What the exercise asks:
Answer these questions from the Dartmouth Council summary below:
(a) Which company sent the letter about the liability of Fire Underwriters?
(b) Who was appointed on December 27, 1917 to meet with the Halifax Board of Control and Dominion Cabinet Ministers?
(c) Through which committee were repairs for the Town Hall authorized?

Text shown:
--- BEGIN ---

Dartmouth Council

Summary of Dartmouth Council minutes relating to the Halifax Explosion (101-1A)

This page provides summaries of Dartmouth Town/City Council minutes relating to the Halifax Explosion. Meeting dates are hyperlinked to PDFs containing digitized copies of the meeting minutes.

December 24, 1917

  • Letter from the Eastern Trust Co. re: liability of Fire Underwriters advises that all proofs of loss for damage to property caused by the Explosion must be prepared and delivered as soon as possible.
  • Letter from C.H. Harvey recommends Town take prompt action to place community compensation claims for property losses caused by the Explosion before the Allies. Action on the letter is referred to the Joint Committee of the City Board of Control and the Town Council.
  • The Town Council agrees to meet in committee with the Assessors to determine what action should be taken regarding the Explosion.
  • Motion to meet with the Mayor of Halifax and Dominion Cabinet Ministers to discuss compensation for damage caused by the Explosion.

December 27, 1917

  • Council resolves that the Dominion Government needs to further investigate the causes of the Explosion and what can be done to prevent a similar event occurring.
  • Councillor Herman is appointed to meet with the Halifax Board of Control and Dominion Cabinet Ministers in Halifax to discuss the disaster.
  • Letter from the Governor-General re: Explosion.
  • Repairs authorized for the Town Hall through the Public Property Committee.

--- END ---

Dataset extract:
--- BEGIN ---

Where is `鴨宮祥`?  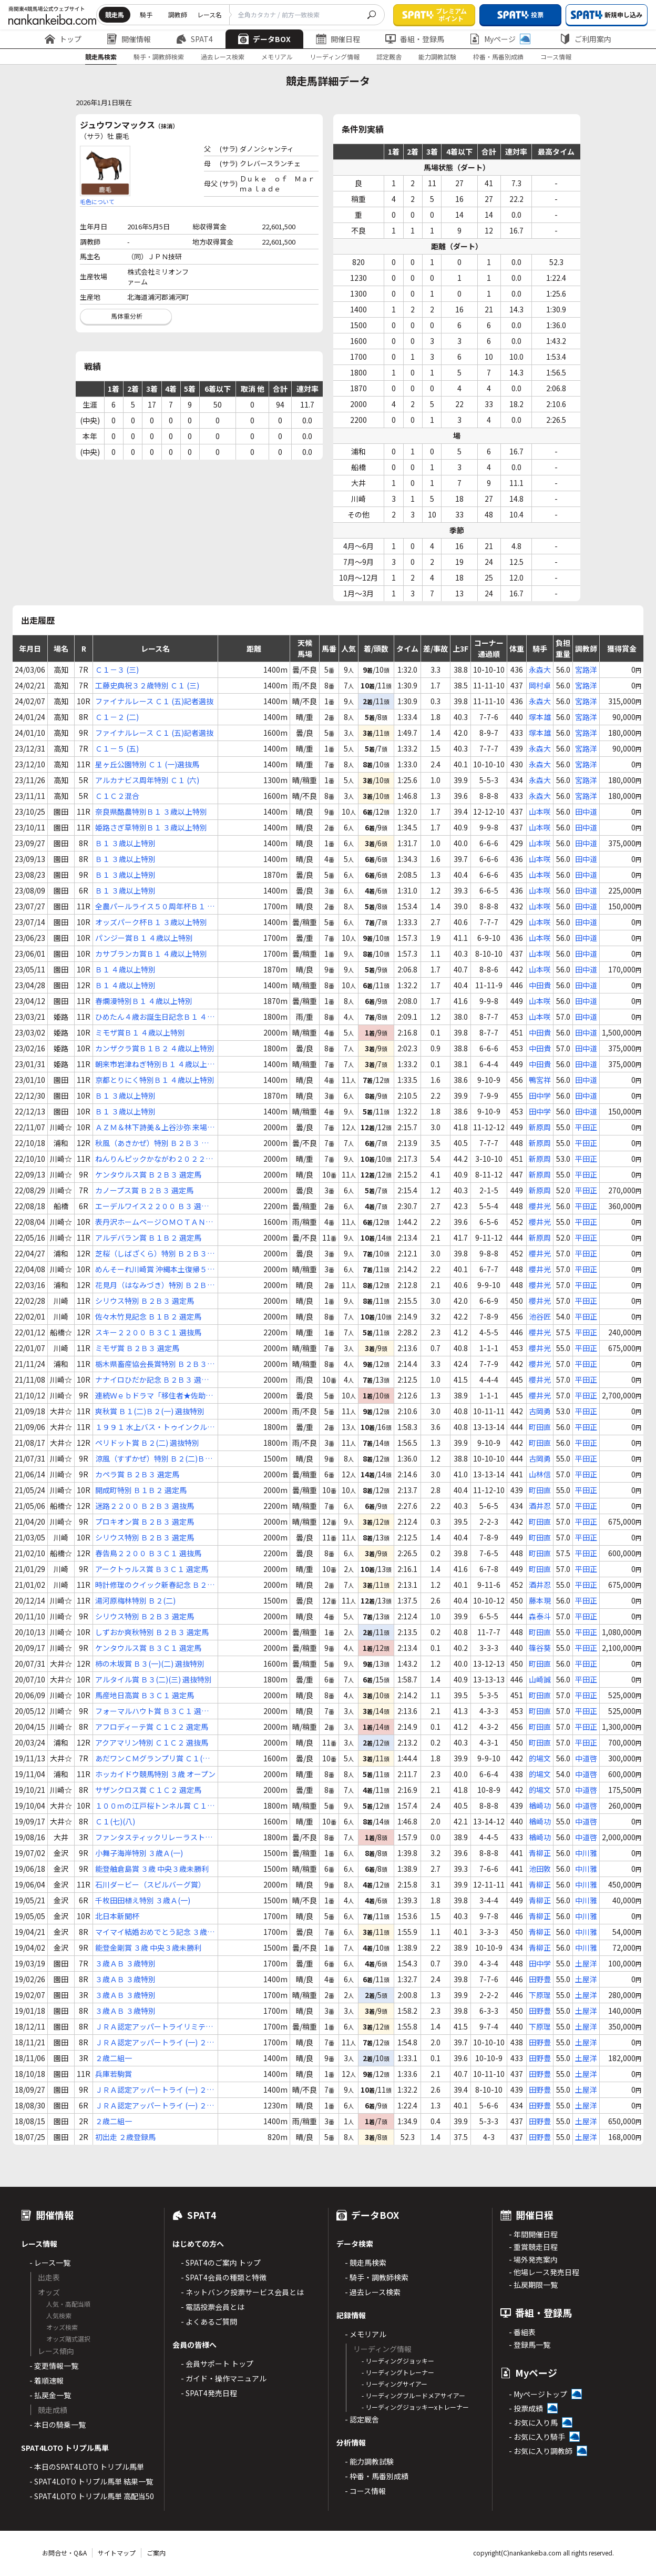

--- END ---

Reply to the exercise:
(a) The Eastern Trust Co.
(b) Councillor Herman.
(c) The Public Property Committee.